Hasil pemantauan instrumental menunjukkan adanya variasi aktivitas kegempaan, meliputi gempa hembusan, gempa frekuensi rendah, gempa fase banyak, hingga tremor menerus. Pengamatan visual juga mengonfirmasi bahwa letusan masih berlangsung, meskipun kolom abu yang dihasilkan sering kali tertutup kabut.

Menyikapi kondisi tersebut, Badan Geologi mengeluarkan sejumlah rekomendasi ketat untuk menjamin keselamatan masyarakat:

  • Masyarakat dilarang beraktivitas, mendaki, atau mendekati pusat erupsi dalam radius 3 kilometer dari kawah.
  • Masyarakat diimbau untuk meningkatkan kewaspadaan terhadap ancaman lontaran batu pijar, aliran lava, awan panas, hingga potensi hujan abu lebat.
  • Warga yang terpapar abu vulkanik disarankan menggunakan masker untuk mencegah gangguan pernapasan.
  • Masyarakat yang berada di pesisir Banten dan Lampung diminta untuk tetap tenang dan tidak memercayai rumor atau hoaks terkait potensi tsunami.

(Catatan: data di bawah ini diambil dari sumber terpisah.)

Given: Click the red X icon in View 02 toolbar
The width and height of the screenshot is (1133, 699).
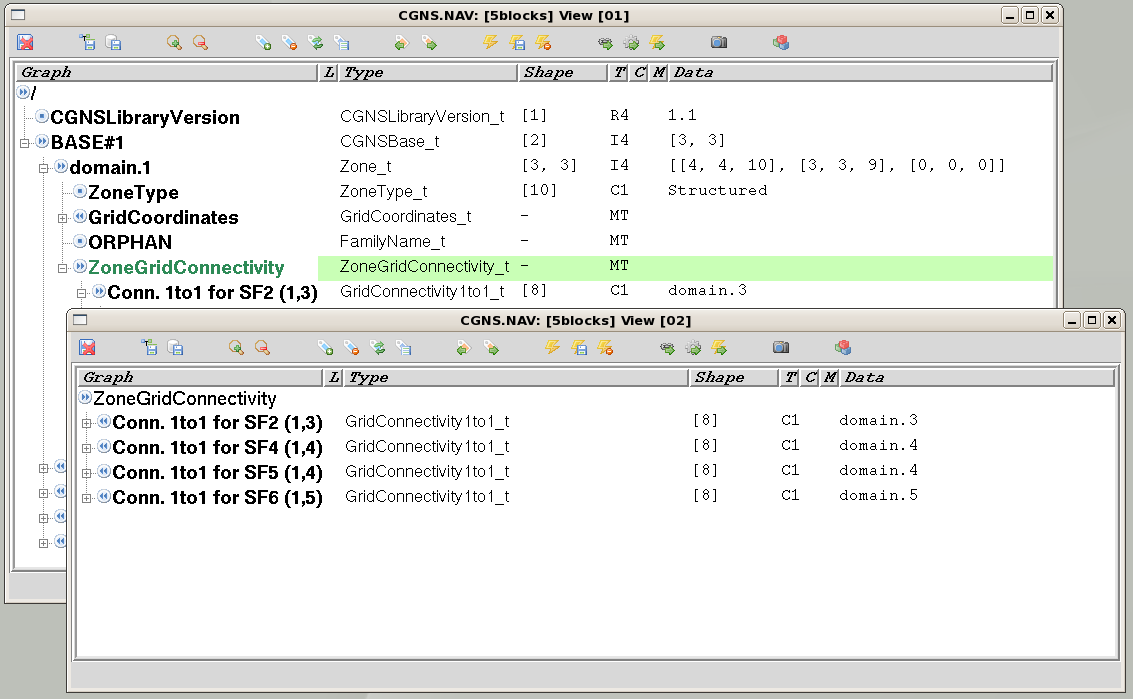Looking at the screenshot, I should 88,348.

Gunung Anak Krakatau, yang muncul pada tahun 1927 pasca-letusan dahsyat Gunung Krakatau pada 1883, merupakan salah satu gunung api paling aktif di Indonesia. Lokasinya yang strategis di jalur perlintasan Selat Sunda, yang menghubungkan Pulau Jawa dan Sumatra, menjadikan aktivitas vulkaniknya senantiasa berdampak langsung pada kawasan pesisir, jalur pelayaran, hingga ruang udara nasional.

Penetapan zona bahaya serta pemantauan kegempaan secara real-time menjadi fondasi utama dalam sistem mitigasi bencana. Hal ini bertujuan untuk melindungi masyarakat pemukim pesisir dan pengguna jasa transportasi laut dari potensi bahaya letusan gunung api.